É inadmissível que a sociedade continue arcando com as conseqüências de interesses político-partidários menores, em detrimento das reais necessidades de saúde da população. A saúde é um bem público e um direito de todo cidadão brasileiro. A saúde não é – e não pode vir a ser, – moeda de troca.

- Dos desafios

a) Em relação às profissões, as indefinições sobre carreiras, cargos e salários, as avaliações de desempenho; a precarização dos contratos de trabalho, a isonomia salarial como fator de nivelação por baixo, aliada à inexistência de mecanismos eficazes de estímulo à produtividade e à qualidade, e a terceirização, que têm implicado conseqüências importantes para os trabalhadores em Saúde.

b) Em relação aos processos de trabalho, a segmentação do atendimento adiando indefinidamente a conquista da integralidade, a perda de qualidade, inclusive ética, a desumanização nos serviços de Saúde e as diferenças na valoração do trabalho multiprofissional.

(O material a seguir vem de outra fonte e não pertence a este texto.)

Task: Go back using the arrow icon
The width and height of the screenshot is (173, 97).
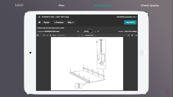Action: click(x=39, y=17)
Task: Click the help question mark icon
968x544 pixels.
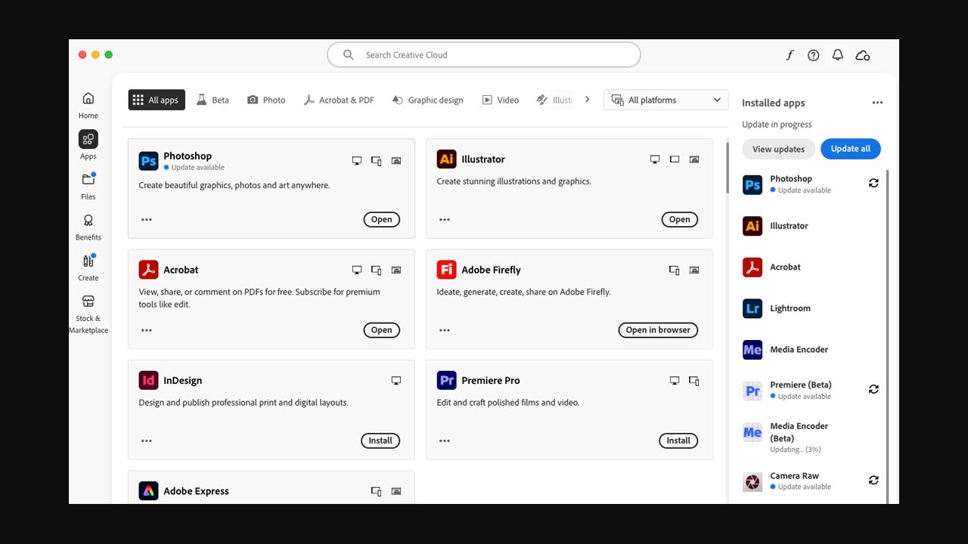Action: pos(813,55)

c) Em relação à formação profissional e à educação permanente, a inércia das Instituições de Ensino Superior e de muitos dos professores e dirigentes universitários em face de desencadear e de sustentar processos de mudança em profundidade, as dificuldades de estabelecimento do trabalho em parceria nas ações desenvolvidas e a consolidação dos pólos de educação permanente em Saúde, as limitações na gestão dos hospitais universitários, as incipientes iniciativas de formação multiprofissional, os obstáculos e avanços na implantação das Diretrizes Curriculares Nacionais na área da Saúde; e os crescentes problemas éticos nas relações entre estudantes, professores e pacientes, bem como a integração construtiva nesse processo dos novos cursos criados, principalmente na iniciativa privada, que se constitui em importante desafio.

- Dos caminhos

Reafirma-se, neste documento, a posição do movimento sanitário representado pelo CEBES, pela ABRASCO, pela Rede UNIDA e pela ABRES, que, em manifesto lançado em 31 de agosto de 2004, apoiou o Projeto de Lei Complementar, aprovado pela CSSF/CF, que regulamenta a Emenda Constitucional 29 (artigo 198 da Constituição Federal). Exige-se urgência na sua tramitação e aprovação.

Os segmentos do movimento sanitário, os gestores e as estruturas do aparelho do Estado vêm reconhecendo a relevância da problemática dos profissionais de saúde. Afinal, a saúde é, essencialmente, um bem público, que depende de relações entre “agentes” e “beneficiários”, ou seja, entre sujeitos e seus coletivos.

Nos próximos meses, o movimento sanitário deverá se mobilizar na organização da III Conferência Nacional de Gestão do Trabalho e Educação na Saúde, em que poderá ser atualizada a pauta de prioridades no campo do trabalho em Saúde e redefinida uma agenda estratégica para o futuro, que alcance as questões ligadas à Educação Permanente e à Saúde do Trabalhador.

Como mais um espaço de articulação entre os atores envolvidos com a mudança na Graduação, o Fórum Nacional de Educação das Profissões na Área de Saúde (FNEPAS), em cooperação técnica com o DEGES/MS e o INEP/MEC, esta construindo uma relação multiprofissional entre as associações de ensino na área da Saúde, juntamente com a ABRASCO, a ABRAHUE e a Rede UNIDA. Neste ano, estaremos desenvolvendo um projeto de relações intercursos, articulando professores, estudantes, trabalhadores, gestores e movimentos sociais nas várias regiões do país.

É preciso avançar nesta articulação, certamente, o horizonte comum a todos – um SUS com qualidade! E olhando para a frente, já nos preparando para o VII Congresso da Rede UNIDA!